Review: The Cove

By Mel Campbell on August 21st, 2009 at 5:47 pm
The mysterious cove of the title: what happens behind that cliff?

The mysterious cove: what happens behind that cliff?

The Cove
Directed by: Louie Psihoyos
Starring: Ric O’Barry, Simon Hutchins, Mandy-Rae Cruikshank, Kirk Krack, Charles Hambleton
Released by: Madman

ratings-7

The Cove is unashamedly a work of activist cinema: director Louie Psihoyos is executive director of the Oceanic Preservation Society, a non-profit organisation of photographers, filmmakers and activists that aims to use visual media to show environmental degradation in the world’s oceans and seas.

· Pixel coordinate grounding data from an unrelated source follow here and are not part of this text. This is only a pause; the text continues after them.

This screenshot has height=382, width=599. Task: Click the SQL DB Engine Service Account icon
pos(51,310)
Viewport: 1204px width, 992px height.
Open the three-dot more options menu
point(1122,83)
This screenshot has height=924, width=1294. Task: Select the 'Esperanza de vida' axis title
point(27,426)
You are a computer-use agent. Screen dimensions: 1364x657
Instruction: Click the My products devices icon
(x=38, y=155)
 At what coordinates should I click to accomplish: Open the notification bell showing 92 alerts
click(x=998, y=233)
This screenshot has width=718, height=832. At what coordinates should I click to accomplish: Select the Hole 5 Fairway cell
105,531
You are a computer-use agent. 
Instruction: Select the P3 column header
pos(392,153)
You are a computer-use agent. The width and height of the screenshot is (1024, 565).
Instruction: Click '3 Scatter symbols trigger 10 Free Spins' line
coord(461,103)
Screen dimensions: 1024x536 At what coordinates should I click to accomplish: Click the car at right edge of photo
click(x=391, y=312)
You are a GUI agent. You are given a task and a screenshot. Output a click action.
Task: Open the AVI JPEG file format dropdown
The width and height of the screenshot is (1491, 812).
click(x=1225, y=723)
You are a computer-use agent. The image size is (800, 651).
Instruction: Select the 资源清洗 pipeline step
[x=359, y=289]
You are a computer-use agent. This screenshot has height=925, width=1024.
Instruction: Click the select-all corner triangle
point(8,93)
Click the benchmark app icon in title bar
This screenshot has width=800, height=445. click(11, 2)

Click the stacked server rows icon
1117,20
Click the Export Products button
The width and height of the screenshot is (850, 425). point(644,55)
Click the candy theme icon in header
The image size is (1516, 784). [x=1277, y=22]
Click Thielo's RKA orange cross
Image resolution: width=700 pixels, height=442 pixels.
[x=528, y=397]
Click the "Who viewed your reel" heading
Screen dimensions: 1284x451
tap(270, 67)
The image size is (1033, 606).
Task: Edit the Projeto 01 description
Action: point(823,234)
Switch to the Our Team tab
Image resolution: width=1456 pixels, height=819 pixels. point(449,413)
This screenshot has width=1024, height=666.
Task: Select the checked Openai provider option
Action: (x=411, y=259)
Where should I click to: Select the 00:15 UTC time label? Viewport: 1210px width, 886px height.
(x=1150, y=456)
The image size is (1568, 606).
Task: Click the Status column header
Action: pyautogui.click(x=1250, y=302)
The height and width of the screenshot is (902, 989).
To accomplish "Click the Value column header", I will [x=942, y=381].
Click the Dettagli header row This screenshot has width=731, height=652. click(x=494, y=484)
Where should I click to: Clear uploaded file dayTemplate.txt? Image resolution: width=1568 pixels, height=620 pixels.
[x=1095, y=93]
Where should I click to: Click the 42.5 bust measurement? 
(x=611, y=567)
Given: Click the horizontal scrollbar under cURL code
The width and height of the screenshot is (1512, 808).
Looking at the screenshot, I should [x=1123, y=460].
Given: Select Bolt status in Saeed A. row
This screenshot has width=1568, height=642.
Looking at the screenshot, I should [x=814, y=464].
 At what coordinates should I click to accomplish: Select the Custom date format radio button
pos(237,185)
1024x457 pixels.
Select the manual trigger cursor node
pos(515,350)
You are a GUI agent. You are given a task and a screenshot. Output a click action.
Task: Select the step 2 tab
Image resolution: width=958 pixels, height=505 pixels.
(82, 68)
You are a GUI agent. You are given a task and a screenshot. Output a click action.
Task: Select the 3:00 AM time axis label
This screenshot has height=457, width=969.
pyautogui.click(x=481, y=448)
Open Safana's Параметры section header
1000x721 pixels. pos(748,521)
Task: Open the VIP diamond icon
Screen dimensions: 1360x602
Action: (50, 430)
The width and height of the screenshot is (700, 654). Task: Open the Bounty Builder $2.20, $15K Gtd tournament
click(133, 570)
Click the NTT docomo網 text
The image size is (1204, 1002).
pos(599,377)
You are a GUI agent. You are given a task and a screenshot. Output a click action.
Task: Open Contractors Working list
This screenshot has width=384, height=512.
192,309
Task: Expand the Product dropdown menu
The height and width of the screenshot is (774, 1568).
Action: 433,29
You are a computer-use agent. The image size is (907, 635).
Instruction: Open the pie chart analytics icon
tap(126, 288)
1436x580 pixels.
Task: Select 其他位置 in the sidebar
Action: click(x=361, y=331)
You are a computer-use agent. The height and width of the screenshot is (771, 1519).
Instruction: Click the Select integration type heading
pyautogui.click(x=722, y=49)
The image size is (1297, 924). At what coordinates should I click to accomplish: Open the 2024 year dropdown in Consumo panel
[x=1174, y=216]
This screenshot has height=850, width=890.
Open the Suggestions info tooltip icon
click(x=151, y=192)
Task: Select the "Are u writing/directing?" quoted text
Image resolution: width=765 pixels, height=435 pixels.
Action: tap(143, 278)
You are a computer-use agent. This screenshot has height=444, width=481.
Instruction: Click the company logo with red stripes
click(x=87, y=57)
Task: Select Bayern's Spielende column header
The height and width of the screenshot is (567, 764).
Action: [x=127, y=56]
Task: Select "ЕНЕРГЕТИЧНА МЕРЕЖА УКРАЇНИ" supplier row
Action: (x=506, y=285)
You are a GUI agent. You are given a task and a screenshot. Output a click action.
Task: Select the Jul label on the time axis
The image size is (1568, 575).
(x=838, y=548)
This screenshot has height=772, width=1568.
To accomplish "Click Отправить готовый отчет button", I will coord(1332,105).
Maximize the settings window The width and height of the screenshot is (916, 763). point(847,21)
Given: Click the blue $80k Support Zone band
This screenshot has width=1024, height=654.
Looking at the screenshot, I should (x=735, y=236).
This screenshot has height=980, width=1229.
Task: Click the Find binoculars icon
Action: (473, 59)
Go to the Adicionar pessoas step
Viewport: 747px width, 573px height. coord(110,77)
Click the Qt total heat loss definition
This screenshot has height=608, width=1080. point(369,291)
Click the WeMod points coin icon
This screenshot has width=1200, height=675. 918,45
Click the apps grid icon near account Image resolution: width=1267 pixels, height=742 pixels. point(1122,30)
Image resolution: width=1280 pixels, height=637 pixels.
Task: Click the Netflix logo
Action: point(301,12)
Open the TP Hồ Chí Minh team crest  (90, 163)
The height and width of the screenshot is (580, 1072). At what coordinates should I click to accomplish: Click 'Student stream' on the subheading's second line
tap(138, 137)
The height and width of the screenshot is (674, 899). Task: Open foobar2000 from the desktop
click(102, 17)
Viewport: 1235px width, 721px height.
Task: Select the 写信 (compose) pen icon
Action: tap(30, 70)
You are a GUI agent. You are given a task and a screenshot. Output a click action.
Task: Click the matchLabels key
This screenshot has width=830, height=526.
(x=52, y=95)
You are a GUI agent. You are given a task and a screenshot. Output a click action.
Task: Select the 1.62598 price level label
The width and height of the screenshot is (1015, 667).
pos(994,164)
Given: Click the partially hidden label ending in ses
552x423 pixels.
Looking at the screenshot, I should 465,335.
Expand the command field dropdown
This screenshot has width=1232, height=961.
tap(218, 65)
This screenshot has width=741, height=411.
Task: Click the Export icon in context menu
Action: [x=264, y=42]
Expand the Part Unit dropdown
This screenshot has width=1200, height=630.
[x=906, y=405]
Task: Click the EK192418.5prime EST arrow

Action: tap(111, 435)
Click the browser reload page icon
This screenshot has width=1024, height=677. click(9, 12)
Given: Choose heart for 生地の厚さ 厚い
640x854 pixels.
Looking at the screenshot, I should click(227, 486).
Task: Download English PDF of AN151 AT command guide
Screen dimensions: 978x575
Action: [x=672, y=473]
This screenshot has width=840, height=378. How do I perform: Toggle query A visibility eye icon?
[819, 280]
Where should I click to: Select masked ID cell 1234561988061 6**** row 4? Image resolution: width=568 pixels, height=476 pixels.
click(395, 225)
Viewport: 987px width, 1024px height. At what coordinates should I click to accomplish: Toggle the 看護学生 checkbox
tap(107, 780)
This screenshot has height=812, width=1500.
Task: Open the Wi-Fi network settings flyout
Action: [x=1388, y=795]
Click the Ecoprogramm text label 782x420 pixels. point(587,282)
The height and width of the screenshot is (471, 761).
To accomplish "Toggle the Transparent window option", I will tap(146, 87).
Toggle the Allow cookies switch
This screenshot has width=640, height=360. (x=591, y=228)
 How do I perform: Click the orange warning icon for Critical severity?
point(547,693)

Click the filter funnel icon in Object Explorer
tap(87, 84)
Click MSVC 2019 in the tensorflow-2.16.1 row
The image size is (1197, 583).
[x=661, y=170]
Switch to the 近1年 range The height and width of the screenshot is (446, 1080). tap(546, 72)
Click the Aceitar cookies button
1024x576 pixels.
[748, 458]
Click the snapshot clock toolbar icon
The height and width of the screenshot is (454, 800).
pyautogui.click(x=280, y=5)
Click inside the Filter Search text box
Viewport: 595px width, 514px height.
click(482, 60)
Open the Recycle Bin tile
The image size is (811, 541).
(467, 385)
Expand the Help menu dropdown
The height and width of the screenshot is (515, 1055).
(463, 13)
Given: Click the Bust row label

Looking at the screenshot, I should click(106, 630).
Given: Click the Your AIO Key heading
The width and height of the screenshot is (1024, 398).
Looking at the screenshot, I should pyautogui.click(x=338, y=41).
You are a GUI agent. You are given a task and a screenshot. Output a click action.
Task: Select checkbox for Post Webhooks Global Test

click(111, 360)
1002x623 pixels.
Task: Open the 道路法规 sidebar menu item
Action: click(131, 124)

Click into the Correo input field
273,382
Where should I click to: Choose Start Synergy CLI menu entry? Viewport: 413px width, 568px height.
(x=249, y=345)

But this is an unusual documentary in that it turns its own production into a gripping narrative, with the production team as major characters. This is vastly preferable to being lectured for one-and-a-half hours. The Cove is structured almost like a heist movie: we meet the members of our crack team, discover what they’re up against, see their preparations and then, marvellously, we see them pull off the sting.

And what’s that, precisely? Helping Ric O’Barry, renowned dolphin trainer turned dolphin rights activist, document the mass killings of wild dolphins in Taiji, Japan. As a young man, O’Barry largely founded the performing dolphin industry when he captured and trained the five dolphins who played Flipper in the TV series of the same name. Later, he came to reject the cruelty of keeping wild dolphins in captivity purely for entertainment. He’s been arrested countless times while attempting to return dolphins to the wild, and academic conferences are afraid to have him deliver keynote addresses in case their funding gets pulled.

O’Barry is especially unpopular in Taiji, a town whose livelihood depends on dolphin tourism. It’s public knowledge that locals capture wild dolphins for marine parks, but O’Barry suspects the rest are slaughtered and their meat – which contains dangerously high levels of mercury – is sold publicly as “whale meat”. In general, the film is heavily critical of Japan’s whaling practices and its attempts to bribe members of the International Whaling Commission. Former Australian environment minister Ian Campbell – who vociferously criticised Japan in the IWC – features prominently.

Trouble is, the alleged slaughter takes place in a cove invisible from land, and local police and fishermen aggressively prevent anyone from accessing it. Now the OPS thinks it can mount a guerrilla operation to provide O’Barry with the documentary proof he needs to show the world what’s happening in Taiji – and here’s where The Cove gets exciting.

The intrepid team with their dolphin-shaped spy plane.

The intrepid team with their dolphin-shaped spy plane.

The OPS staff who form “Oceanic’s Eleven” are a marvellously mixed bunch. Expedition director Simon Hutchins, ex-Canadian Air Force, boasts skills including diving, yachting and high-tech avionics. Free divers Mandy-Rae Cruikshank and Kirk Krack can infiltrate the area almost silently and without equipment, while production coordinator Joseph Chisholm’s background in logistics for major music festivals makes him adept at transporting and managing gear.

There are also Hollywood set builders who make fake rocks housing hidden cameras, a dolphin-shaped spy plane to film aerial footage of the cove, and marine DNA specialist Scott Baker, who sets up a portable lab that can test whether meat is dolphin or whale.

In early scenes, O’Barry comes across as an activist nutcase, so paranoid and wrapped up in his cause he forgets how ridiculous he must seem like to outsiders. But he becomes more sympathetic as he explains his motivations, and on the whole The Cove manages to avoid the absurdity that comes from taking it message too seriously. Helped along by a thoughtful score by J Ralph (Man On Wire), there’s genuine tension and, when the infiltration operation is complete, some powerful (and graphic) scenes shot inside the cove.

Archival footage and music add extra punch – David Bowie’s ‘Heroes’ (”I wish I could swim/like dolphins, like dolphins can swim”) is an especially inspired choice. Make sure you stay until the very end for a delightful post-credits scene.